Developers who get tax breaks from building affordable housing in luxury condos are banned from building segregated entrances — one for the po’ folks and one for the wealthy — to compensate for the blurred class lines created from sheltering the haves and the have-nots in one place, The Guardian reports.

The New York state ban, according to CNN Money, was passed on Thursday as part of a statute that “renewed the state’s 421-a tax break program.”

“Affordable units shall share the same common entrances and common areas as market rate units,’’ the bill stated.

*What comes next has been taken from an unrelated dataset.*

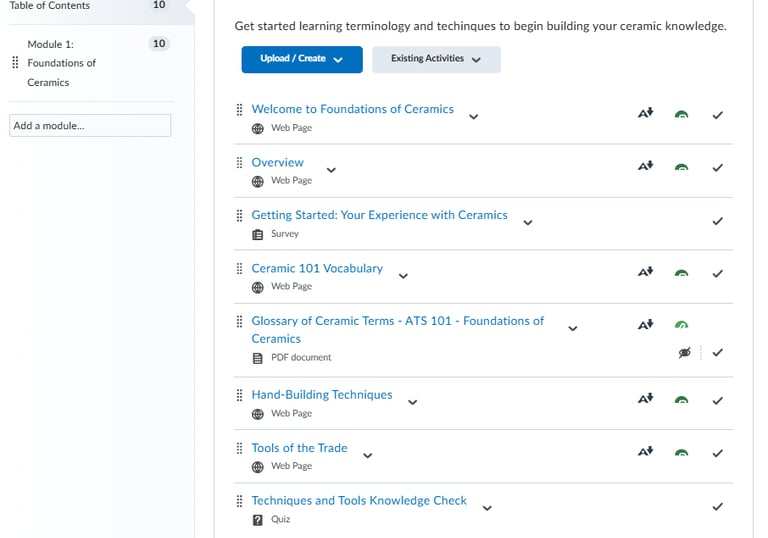Toggle completion checkmark for Getting Started survey
The image size is (768, 538).
pyautogui.click(x=718, y=221)
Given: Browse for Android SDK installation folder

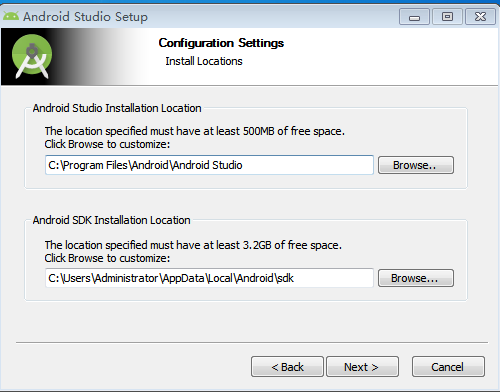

The “poor door” policy was previously authorized under an Inclusionary Housing program implemented by former New York City Mayor Michael Bloomberg in 2009. Newsweek delves into the loophole of the six-year-old zoning code:

“The [2009 Inclusionary Housing] allows developers like Extell access to subsidies if they construct affordable housing units, either on- or off-site. Developers have constructed a wall between market-rate buyers and affordable housing tenants, wired separate electrical systems, and built separate elevator systems,” Newsweek said. “Topping it off with separate entrances, there are essentially two separate buildings, but the affordable housing units were classified as ‘off-site.'”

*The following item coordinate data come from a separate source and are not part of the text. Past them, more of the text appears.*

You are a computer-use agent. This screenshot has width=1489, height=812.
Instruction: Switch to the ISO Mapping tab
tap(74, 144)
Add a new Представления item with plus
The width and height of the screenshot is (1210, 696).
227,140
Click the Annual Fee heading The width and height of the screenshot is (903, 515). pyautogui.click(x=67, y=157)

Manhattan Borough President Gale Brewer says, “Buildings that segregate entrances for lower-income and middle-class tenants are an affront to our values.”

It’s much too late to do anything about the “poor door” condominiums located on 40 Riverside Boulevard and 1 West End Avenue. According to Newsweek, “[Y]ou can’t exactly ask a development to tear down a 33-story building.” Low-income residents will still be asked to use the poor door, however, amenities such as the courtyard and river-view roof deck that were once closed-off to affordable housing residents will now be accessible.

“Fundamentally, no taxpayer dollar should go to program that further segregates our communities. Certainly not by socioeconomic status,” New York City councilwoman Helen Rosenthal told the Guardian.

Due to the new provision, all affordable housing residents in the future will not be subjected to using a specific entrance due to their income level.